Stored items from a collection

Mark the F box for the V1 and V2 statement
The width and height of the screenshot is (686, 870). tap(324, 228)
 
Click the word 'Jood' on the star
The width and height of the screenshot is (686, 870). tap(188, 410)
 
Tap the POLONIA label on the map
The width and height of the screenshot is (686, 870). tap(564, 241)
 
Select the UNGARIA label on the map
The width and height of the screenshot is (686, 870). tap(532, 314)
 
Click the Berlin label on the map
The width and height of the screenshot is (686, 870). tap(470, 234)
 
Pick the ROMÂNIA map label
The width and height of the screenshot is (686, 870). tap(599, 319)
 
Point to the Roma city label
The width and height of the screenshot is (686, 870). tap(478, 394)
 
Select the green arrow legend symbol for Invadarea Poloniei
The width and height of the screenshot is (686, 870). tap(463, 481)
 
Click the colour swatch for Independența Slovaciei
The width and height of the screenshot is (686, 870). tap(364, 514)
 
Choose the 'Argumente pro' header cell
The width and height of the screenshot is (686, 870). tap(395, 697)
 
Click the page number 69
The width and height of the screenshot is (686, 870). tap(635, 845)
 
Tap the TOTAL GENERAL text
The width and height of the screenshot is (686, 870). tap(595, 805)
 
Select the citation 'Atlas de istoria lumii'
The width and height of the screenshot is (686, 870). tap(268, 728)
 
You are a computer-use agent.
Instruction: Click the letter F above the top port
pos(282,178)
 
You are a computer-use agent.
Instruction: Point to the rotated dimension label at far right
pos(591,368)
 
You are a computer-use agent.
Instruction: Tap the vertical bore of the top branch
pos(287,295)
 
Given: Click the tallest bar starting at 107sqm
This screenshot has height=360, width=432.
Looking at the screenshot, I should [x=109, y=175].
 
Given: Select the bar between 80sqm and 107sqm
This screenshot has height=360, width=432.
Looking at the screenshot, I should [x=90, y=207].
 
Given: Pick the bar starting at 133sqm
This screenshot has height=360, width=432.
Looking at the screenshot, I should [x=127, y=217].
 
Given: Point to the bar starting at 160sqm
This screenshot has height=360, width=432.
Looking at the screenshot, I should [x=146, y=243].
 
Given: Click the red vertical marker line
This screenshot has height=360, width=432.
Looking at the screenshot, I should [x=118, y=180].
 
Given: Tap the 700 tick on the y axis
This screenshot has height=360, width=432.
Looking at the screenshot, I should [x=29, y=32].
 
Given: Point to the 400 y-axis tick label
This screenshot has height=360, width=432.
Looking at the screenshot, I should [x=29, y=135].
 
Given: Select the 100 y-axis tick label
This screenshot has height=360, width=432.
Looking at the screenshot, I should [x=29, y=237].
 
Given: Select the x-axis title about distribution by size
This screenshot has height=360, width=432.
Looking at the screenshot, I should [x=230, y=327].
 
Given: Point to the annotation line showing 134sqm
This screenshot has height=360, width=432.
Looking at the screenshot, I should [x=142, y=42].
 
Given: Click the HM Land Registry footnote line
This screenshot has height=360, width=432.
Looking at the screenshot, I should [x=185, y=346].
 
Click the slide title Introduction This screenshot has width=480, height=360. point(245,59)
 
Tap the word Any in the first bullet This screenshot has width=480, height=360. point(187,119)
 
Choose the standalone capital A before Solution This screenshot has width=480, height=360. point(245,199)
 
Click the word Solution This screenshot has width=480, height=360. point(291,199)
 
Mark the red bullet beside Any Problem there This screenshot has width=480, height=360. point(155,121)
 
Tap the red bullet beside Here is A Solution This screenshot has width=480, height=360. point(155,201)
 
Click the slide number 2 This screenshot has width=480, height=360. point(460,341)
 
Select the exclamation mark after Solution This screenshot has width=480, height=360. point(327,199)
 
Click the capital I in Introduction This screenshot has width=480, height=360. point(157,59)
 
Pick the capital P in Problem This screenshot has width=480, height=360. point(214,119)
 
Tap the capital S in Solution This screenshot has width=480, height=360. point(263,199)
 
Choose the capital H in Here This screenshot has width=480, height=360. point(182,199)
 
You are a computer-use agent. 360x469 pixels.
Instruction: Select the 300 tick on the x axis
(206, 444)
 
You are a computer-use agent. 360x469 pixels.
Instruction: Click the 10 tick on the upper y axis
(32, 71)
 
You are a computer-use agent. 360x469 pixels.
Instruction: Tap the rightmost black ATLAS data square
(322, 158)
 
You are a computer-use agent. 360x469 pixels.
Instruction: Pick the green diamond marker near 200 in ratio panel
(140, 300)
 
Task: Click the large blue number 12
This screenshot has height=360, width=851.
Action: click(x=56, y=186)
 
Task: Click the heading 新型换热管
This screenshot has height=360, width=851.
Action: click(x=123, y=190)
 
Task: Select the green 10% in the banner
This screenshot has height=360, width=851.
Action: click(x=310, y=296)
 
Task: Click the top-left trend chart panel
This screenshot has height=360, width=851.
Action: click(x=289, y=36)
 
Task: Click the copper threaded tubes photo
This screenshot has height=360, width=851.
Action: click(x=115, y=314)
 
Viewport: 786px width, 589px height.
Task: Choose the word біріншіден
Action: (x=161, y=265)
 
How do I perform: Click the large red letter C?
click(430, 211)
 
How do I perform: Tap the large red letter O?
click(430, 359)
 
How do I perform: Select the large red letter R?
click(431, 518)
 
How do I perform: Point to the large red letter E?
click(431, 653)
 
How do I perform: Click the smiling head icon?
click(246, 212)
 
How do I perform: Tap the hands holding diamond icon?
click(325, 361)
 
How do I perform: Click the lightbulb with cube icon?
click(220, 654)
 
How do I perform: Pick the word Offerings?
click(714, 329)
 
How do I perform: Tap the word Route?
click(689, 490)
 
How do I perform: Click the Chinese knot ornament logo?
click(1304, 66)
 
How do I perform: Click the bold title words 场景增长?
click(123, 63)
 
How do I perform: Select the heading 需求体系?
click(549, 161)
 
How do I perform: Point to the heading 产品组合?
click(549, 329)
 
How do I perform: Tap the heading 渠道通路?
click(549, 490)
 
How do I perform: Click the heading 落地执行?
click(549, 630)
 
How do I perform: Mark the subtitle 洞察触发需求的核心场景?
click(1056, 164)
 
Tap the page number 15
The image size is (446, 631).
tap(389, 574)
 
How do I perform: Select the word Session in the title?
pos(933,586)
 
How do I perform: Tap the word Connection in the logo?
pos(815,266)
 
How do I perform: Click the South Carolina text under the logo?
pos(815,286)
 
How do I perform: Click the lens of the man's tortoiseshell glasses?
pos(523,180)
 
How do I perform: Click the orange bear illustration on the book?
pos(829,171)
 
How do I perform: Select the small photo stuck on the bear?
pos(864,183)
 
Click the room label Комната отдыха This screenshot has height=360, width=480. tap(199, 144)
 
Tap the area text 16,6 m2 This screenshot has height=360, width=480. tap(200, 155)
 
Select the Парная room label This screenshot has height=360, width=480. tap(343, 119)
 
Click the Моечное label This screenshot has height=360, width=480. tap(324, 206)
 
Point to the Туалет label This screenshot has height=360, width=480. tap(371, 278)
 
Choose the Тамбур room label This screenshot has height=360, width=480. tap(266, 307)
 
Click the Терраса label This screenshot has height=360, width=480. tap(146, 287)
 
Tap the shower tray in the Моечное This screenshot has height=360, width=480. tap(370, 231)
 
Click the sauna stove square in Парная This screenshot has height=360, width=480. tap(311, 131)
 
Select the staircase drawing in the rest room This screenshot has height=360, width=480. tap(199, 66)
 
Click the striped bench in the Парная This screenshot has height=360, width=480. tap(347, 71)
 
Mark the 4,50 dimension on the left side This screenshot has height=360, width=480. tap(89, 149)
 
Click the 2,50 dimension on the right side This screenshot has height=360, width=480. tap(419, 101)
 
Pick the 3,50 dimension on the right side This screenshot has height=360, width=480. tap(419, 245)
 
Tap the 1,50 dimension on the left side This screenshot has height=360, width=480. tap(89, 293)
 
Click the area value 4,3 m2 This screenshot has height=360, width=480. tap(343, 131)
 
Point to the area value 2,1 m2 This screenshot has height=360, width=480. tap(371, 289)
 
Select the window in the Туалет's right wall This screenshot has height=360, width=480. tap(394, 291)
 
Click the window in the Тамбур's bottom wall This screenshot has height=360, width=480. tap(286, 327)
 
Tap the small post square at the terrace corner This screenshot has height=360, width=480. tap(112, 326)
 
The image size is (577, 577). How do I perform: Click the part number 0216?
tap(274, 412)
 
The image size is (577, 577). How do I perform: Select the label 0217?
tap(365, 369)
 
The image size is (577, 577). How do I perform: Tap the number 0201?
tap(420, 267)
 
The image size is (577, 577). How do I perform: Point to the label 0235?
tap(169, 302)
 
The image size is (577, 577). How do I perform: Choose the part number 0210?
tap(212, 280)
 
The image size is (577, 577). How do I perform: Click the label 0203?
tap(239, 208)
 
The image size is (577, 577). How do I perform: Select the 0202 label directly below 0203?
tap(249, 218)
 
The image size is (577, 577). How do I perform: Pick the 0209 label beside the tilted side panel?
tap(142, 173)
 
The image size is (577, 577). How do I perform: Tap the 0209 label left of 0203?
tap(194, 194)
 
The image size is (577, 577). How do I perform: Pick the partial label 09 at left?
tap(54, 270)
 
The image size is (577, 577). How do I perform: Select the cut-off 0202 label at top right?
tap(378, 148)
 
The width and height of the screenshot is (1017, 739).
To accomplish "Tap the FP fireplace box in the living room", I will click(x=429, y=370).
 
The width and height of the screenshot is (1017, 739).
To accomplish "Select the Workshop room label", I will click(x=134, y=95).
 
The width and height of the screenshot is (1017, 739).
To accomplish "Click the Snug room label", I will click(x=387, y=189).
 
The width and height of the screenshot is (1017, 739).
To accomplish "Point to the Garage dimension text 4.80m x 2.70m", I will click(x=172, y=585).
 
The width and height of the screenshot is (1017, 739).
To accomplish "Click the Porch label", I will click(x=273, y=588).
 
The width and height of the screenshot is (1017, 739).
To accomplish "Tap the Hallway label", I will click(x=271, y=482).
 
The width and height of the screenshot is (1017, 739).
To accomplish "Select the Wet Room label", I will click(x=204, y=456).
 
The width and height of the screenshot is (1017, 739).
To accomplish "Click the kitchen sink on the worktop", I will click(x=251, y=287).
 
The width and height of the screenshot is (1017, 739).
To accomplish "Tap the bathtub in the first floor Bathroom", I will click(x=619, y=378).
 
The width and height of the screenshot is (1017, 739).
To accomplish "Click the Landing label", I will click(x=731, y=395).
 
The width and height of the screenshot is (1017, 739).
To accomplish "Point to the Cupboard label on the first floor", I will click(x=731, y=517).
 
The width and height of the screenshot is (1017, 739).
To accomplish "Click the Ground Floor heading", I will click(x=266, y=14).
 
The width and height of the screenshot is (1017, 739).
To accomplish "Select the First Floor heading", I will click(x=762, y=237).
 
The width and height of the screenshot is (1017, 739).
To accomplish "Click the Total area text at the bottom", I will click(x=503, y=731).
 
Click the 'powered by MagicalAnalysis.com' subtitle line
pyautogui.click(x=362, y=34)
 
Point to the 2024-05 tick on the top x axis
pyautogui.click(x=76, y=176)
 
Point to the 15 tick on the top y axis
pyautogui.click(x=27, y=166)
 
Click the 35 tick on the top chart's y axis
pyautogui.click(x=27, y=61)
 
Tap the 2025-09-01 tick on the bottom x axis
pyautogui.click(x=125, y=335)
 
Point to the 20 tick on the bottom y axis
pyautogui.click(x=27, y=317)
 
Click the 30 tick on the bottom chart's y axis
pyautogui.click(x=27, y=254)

PROBLEM TO WORK ON
Can you output, as a JSON list of strings with one string per line and blank lines omitted, the records starting with the line containing "Mark the red" and going on through the line containing "Tap the capital"?

COMPLETE RESPONSE
[
  "Mark the red bullet beside Any Problem there This screenshot has width=480, height=360. point(155,121)",
  "Tap the red bullet beside Here is A Solution This screenshot has width=480, height=360. point(155,201)",
  "Click the slide number 2 This screenshot has width=480, height=360. point(460,341)",
  "Select the exclamation mark after Solution This screenshot has width=480, height=360. point(327,199)",
  "Click the capital I in Introduction This screenshot has width=480, height=360. point(157,59)",
  "Pick the capital P in Problem This screenshot has width=480, height=360. point(214,119)",
  "Tap the capital S in Solution This screenshot has width=480, height=360. point(263,199)"
]